Supplied passage:
+-------+

An employee may satisfy the third element of his prima facie case, the adverse employment action, by proving that he was constructively discharged. To establish a constructive discharge, an employee must show that "`the employer knowingly permitted conditions of discrimination in employment so intolerable that a reasonable person subject to them would resign.'" Aman v. Cort Furniture Rental Corp., 85 F.3d 1074, 1084 (3d Cir. 1996) (quoting Goss v. Exxon Office Sys. Co., 747 F.2d 885, 888 (3d Cir. 1984)); see also Spencer v. Wal-Mart Stores, Inc., 469 F.3d 311, 317 n. 4 (3d Cir. 2006). In other words, an employee must show that the discrimination surpassed a "threshold of intolerable conditions." Duffy v. Paper Magic Group, Inc., 265 F.3d 163, 169 (3d Cir. 2001) (internal quotations omitted). "Intolerability . . . is assessed by the objective standard of whether a `reasonable person' in the employee's position would have felt compelled to resign — that is, whether he would have had no choice but to resign." Connors, 160 F.3d at 976 (citation omitted).
III. DISCUSSION
Rager contends that he was constructively discharged in June of 2005. His laundry list of reasons as to why he was constructively discharged fall into three categories: (1) his transfer to the City North Business Center resulted in intolerable working conditions; (2) he was repeatedly passed over for promotions; and (3) he was in poor health. As an initial matter, Rager's claim fundamentally fails because he has presented no evidence from which a reasonable jury could conclude that any of these circumstances existed because of his age. In addition, Rager has failed to produce evidence that the circumstances that he describes created a work environment so intolerable that he, acting as a reasonable employee, had no choice but to resign. We nevertheless examine each of the reasons that Rager submits in support of his constructive discharge claim in detail below.

+-------+

Given material:

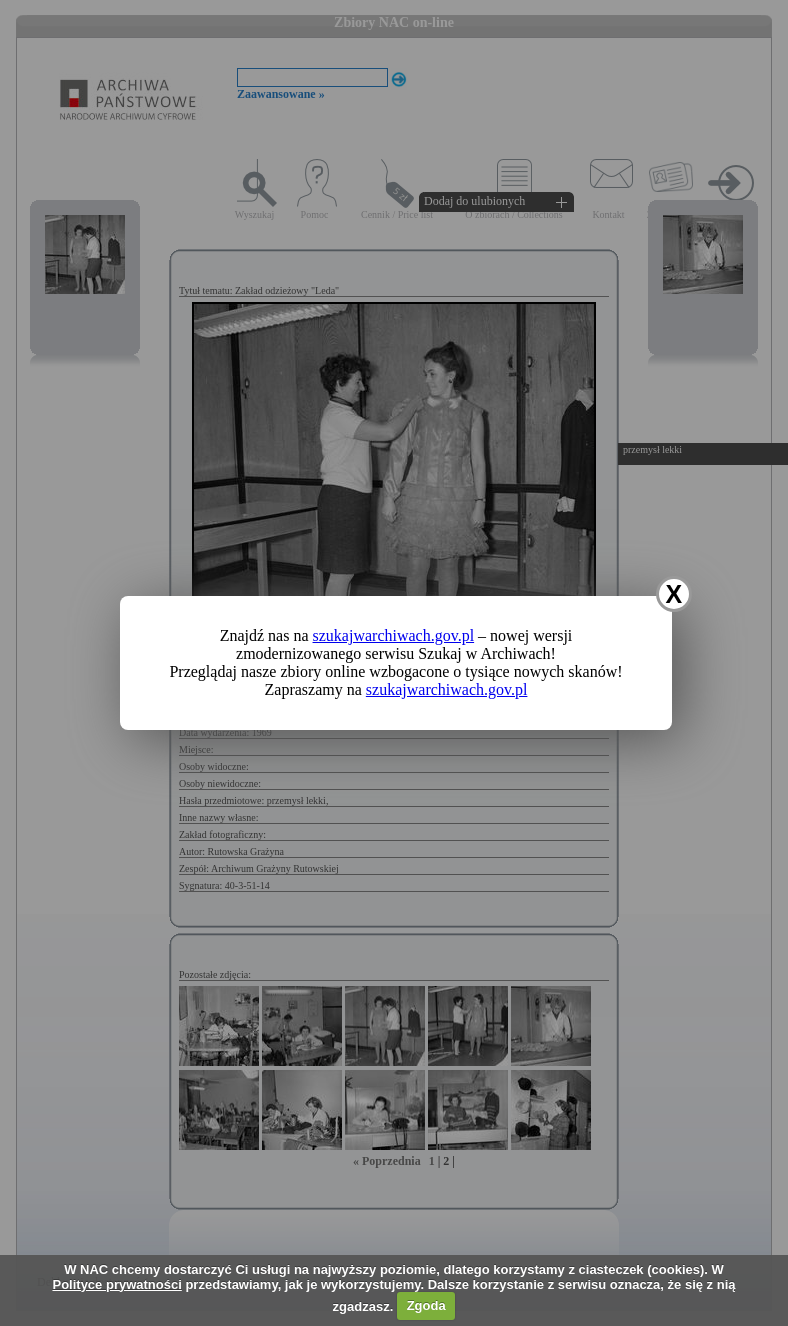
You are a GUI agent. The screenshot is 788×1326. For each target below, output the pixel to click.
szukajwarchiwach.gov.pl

+-------+

Challenges:
1. In the passage on constructive discharge, what are the categories that Rager's reasons for claiming he was constructively discharged fall into?
2. Write out the part of the passage on constructive discharge starting with "III. DISCUSSION" and going on through "in detail below.".
The listing has nothing to do with the passage on constructive discharge.

Task responses:
1.
1. His transfer to the City North Business Center resulted in intolerable working conditions.
2. He was repeatedly passed over for promotions.
3. He was in poor health.

2.
III. DISCUSSION
Rager contends that he was constructively discharged in June of 2005. His laundry list of reasons as to why he was constructively discharged fall into three categories: (1) his transfer to the City North Business Center resulted in intolerable working conditions; (2) he was repeatedly passed over for promotions; and (3) he was in poor health. As an initial matter, Rager's claim fundamentally fails because he has presented no evidence from which a reasonable jury could conclude that any of these circumstances existed because of his age. In addition, Rager has failed to produce evidence that the circumstances that he describes created a work environment so intolerable that he, acting as a reasonable employee, had no choice but to resign. We nevertheless examine each of the reasons that Rager submits in support of his constructive discharge claim in detail below.